Guangdong Ocean University (, GDOU) was established in 1997 to provide courses in oceanography and maritime sciences. It is situated in the Zhanjiang City, Guangdong Province, China.

History
Guangdong Ocean University was originally set up as Zhanjiang Ocean University on January 10, 1997. It was merger of the 62-year-old Zhanjiang Fishery College and the 39-year-old Zhanjiang Agricultural Academy. In 1998, the university was granted permission to offer master's degrees and enroll foreign students. In 1999, the university passed the Undergraduate Teaching Qualification Assessment conducted by the Education Ministry of China. In 2003, it passed the Nautical Education and Training Quality System Examination and Authentication certified from the National Maritime Bureau.
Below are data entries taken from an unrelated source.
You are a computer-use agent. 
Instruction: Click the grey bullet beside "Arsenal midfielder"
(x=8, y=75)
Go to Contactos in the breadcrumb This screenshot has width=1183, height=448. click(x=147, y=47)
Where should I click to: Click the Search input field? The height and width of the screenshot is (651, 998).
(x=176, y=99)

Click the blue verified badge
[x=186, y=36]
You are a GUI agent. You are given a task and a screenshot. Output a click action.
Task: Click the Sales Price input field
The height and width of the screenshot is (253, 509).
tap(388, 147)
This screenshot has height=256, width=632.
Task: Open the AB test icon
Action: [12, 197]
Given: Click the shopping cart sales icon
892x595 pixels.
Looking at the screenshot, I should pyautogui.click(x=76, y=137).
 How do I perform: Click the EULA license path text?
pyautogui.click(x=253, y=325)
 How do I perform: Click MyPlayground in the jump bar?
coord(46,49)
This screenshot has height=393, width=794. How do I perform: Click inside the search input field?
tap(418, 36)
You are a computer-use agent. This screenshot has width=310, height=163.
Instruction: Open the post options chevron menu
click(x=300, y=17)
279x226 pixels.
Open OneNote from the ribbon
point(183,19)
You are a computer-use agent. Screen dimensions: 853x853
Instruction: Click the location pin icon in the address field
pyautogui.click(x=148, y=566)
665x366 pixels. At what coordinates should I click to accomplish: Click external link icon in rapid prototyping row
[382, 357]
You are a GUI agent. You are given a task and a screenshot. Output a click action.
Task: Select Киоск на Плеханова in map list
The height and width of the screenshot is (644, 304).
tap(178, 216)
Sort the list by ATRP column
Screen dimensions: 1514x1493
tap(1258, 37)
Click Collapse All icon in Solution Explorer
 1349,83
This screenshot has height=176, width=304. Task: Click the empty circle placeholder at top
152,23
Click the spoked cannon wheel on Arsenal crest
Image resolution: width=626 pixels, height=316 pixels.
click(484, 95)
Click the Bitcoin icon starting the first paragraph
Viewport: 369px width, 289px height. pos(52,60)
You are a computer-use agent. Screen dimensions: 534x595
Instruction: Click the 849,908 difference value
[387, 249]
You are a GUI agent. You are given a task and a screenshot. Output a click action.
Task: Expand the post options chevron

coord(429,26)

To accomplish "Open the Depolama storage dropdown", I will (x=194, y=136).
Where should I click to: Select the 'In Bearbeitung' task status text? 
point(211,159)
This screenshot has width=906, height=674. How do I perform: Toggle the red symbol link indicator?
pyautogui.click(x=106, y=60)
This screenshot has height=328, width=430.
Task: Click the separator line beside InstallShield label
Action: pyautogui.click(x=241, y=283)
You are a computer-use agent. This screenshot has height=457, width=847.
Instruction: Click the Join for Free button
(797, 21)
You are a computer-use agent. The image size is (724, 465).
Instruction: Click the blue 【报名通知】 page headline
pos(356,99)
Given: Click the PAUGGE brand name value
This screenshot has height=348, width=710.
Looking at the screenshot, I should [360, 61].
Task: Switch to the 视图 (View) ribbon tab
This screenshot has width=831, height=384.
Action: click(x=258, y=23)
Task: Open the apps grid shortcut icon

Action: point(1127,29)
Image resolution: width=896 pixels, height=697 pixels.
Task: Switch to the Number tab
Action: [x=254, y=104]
In 2001, Zhanjiang Meteorological School with 48 years of history was merged into the Zhanjiang Ocean University giving it a comprehensive depth in Oceanic and Meteorological expertise.

In 2005, Zhanjiang Ocean University was renamed Guangdong Ocean University to better raise its profile as a leading university in oceanic and meteorological sciences.

Location
The university main campus is in Zhanjiang, Guangdong. It has a total area of 345 hectares, consisting of four campuses with different functions.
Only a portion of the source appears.